Collection entries
╭──
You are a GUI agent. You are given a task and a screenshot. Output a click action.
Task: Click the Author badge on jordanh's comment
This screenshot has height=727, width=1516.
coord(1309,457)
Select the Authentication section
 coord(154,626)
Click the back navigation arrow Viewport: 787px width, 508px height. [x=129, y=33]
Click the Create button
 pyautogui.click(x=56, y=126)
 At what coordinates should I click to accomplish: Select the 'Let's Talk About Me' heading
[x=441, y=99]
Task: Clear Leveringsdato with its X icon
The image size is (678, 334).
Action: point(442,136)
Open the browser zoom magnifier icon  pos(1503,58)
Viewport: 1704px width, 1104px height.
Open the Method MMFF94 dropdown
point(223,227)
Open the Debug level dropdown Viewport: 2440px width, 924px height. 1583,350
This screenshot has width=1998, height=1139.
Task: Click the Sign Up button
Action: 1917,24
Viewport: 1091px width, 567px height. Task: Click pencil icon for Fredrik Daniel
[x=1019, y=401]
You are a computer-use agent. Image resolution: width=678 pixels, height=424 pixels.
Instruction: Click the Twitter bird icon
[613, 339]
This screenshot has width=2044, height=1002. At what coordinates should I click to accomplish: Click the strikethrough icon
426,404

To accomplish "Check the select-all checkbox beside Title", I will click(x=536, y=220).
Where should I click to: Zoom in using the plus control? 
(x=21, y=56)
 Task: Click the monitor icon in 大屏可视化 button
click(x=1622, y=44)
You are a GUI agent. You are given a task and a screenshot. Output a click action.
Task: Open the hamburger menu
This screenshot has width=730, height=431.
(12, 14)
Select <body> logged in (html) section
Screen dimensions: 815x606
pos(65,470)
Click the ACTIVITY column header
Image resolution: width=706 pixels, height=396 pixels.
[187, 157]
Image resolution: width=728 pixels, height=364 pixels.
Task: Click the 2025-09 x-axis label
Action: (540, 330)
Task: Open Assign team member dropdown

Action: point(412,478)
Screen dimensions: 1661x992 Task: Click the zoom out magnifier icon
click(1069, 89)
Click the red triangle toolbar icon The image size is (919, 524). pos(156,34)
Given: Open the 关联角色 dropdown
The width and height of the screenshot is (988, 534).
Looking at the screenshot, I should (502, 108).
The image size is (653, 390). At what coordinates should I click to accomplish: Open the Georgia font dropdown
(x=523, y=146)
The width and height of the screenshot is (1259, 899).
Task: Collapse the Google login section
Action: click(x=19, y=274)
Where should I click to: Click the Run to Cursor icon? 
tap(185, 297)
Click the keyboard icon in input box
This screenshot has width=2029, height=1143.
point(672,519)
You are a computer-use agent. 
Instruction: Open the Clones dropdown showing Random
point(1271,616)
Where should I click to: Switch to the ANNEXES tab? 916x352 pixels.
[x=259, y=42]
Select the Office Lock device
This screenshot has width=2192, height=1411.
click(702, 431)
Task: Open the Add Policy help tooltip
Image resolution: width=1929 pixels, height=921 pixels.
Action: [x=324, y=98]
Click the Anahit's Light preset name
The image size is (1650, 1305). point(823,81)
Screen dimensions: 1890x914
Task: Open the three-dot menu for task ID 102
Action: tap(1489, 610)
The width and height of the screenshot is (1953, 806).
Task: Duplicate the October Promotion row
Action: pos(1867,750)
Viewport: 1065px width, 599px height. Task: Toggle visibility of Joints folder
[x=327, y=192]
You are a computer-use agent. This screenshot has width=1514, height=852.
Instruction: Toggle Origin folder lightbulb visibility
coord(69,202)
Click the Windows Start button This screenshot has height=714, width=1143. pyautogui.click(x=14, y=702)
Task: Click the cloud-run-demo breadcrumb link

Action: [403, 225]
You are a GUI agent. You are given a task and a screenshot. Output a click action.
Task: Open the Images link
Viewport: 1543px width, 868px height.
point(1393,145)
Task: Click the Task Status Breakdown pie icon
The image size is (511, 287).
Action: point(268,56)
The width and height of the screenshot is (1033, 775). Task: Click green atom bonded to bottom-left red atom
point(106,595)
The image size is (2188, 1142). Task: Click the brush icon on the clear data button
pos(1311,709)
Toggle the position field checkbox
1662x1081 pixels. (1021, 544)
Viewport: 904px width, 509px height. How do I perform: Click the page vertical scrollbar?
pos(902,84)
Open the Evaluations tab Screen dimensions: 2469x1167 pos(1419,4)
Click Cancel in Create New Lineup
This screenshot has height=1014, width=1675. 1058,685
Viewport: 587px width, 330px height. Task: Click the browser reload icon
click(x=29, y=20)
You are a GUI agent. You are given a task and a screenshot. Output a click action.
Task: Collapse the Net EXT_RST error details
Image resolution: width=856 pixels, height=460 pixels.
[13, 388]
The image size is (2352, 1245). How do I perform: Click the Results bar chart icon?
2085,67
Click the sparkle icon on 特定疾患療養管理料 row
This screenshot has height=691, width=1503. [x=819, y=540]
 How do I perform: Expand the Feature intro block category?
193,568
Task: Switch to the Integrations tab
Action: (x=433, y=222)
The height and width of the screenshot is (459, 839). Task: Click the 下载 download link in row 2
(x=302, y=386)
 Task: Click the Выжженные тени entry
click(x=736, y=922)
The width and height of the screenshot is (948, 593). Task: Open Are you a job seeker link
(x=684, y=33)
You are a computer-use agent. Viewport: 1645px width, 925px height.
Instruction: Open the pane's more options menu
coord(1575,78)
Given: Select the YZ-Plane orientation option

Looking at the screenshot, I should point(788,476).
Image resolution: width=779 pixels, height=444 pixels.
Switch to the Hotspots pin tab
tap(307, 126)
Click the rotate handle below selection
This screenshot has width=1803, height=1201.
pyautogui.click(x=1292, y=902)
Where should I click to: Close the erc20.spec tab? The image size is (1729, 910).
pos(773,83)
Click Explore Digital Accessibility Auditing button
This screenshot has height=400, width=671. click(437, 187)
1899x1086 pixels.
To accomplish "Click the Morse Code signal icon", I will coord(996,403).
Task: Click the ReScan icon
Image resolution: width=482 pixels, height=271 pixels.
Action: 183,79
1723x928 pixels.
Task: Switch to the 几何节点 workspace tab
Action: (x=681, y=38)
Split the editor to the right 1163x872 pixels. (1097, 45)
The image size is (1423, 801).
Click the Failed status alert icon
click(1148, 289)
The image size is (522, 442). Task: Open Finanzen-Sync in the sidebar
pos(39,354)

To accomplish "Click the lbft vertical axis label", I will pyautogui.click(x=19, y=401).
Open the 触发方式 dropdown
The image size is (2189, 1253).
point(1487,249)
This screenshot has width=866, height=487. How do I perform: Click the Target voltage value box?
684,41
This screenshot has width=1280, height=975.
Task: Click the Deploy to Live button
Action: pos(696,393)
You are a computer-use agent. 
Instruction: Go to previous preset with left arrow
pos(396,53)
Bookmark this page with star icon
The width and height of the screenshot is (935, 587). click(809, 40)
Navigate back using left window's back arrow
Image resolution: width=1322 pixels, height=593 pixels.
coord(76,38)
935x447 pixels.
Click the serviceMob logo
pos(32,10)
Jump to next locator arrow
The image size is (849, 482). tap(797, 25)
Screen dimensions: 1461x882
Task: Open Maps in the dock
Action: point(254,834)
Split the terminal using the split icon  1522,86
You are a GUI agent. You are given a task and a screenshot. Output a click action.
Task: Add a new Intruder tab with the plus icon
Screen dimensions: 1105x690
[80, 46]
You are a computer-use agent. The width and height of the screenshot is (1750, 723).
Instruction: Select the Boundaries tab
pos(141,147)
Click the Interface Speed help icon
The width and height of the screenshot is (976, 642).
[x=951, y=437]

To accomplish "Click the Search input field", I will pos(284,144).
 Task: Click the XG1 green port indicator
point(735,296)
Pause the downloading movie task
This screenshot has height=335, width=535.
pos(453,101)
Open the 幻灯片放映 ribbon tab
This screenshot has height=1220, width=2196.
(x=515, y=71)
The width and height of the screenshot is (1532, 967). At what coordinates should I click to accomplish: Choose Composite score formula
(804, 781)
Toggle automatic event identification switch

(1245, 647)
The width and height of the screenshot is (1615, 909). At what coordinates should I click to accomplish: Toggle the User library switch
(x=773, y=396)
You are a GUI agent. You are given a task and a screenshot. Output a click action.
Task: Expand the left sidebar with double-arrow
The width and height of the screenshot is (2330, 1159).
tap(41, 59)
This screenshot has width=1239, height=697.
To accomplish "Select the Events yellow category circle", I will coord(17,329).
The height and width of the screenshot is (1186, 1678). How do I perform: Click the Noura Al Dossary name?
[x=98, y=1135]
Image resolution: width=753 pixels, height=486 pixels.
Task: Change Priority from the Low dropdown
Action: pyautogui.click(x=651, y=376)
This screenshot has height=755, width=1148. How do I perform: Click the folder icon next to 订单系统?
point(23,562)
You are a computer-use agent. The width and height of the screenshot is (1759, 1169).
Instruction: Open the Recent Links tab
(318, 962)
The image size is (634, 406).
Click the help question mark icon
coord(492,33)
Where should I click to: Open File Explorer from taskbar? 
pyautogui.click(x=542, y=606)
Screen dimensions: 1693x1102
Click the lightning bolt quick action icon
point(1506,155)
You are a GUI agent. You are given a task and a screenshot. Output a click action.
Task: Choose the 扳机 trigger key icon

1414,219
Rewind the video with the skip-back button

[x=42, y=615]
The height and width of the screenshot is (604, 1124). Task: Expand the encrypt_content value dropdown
╰──
• **Problem to work on**:
A single number is the whole answer: how many lines in the entries hold the word "input".

• **Response to the exercise**:
2